When the line containing "Where should I click to: Select" appears in the data below, begin copying there and stop only after the line containing "Open x.com/younhaholic link".

_ _ _ _ _

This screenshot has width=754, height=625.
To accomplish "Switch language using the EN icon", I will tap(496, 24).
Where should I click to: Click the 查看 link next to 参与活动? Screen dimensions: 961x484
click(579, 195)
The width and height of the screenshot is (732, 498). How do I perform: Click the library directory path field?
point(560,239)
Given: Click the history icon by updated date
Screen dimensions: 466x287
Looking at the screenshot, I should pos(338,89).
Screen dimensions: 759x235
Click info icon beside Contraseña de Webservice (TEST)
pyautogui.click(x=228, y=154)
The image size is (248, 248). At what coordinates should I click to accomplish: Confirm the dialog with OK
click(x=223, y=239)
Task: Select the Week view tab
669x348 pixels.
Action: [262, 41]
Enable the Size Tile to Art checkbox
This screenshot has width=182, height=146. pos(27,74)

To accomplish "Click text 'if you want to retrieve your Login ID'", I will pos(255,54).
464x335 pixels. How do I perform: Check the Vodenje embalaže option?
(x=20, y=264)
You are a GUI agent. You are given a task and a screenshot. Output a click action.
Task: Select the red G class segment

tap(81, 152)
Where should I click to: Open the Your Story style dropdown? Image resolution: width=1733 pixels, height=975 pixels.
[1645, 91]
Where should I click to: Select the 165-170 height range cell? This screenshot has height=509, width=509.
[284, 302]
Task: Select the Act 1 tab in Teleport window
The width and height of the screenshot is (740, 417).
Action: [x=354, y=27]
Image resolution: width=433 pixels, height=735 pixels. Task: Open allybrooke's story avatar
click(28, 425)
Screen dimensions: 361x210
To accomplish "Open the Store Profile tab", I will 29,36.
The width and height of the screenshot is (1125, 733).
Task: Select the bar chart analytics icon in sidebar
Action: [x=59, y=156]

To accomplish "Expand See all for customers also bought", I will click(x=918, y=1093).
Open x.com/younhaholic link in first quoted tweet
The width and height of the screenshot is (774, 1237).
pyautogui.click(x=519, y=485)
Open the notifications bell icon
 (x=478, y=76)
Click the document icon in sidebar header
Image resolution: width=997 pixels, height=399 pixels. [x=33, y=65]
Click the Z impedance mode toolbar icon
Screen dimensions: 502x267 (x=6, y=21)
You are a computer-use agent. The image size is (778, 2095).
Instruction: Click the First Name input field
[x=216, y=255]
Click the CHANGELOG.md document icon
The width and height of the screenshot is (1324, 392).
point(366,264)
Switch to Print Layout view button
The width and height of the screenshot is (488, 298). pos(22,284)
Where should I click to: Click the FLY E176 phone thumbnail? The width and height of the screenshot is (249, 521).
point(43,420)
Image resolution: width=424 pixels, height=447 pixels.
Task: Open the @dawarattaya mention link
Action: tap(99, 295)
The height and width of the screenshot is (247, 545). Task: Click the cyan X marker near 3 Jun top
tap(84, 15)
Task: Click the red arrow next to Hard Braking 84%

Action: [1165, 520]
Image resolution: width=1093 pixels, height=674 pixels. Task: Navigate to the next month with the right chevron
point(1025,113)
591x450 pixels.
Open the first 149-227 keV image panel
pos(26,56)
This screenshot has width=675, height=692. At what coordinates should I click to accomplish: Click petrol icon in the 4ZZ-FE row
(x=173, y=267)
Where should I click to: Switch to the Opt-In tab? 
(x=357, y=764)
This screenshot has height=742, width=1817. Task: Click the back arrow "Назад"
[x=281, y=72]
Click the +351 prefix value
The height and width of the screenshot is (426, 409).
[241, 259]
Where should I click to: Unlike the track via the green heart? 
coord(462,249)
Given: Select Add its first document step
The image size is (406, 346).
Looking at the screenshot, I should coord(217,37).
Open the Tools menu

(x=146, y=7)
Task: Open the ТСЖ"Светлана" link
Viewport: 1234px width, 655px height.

_ _ _ _ _

→ Task output:
Where should I click to: Select the 165-170 height range cell? This screenshot has height=509, width=509.
[284, 302]
Task: Select the Act 1 tab in Teleport window
The width and height of the screenshot is (740, 417).
Action: [x=354, y=27]
Image resolution: width=433 pixels, height=735 pixels. Task: Open allybrooke's story avatar
click(28, 425)
Screen dimensions: 361x210
To accomplish "Open the Store Profile tab", I will 29,36.
The width and height of the screenshot is (1125, 733).
Task: Select the bar chart analytics icon in sidebar
Action: [x=59, y=156]

To accomplish "Expand See all for customers also bought", I will click(x=918, y=1093).
Open x.com/younhaholic link in first quoted tweet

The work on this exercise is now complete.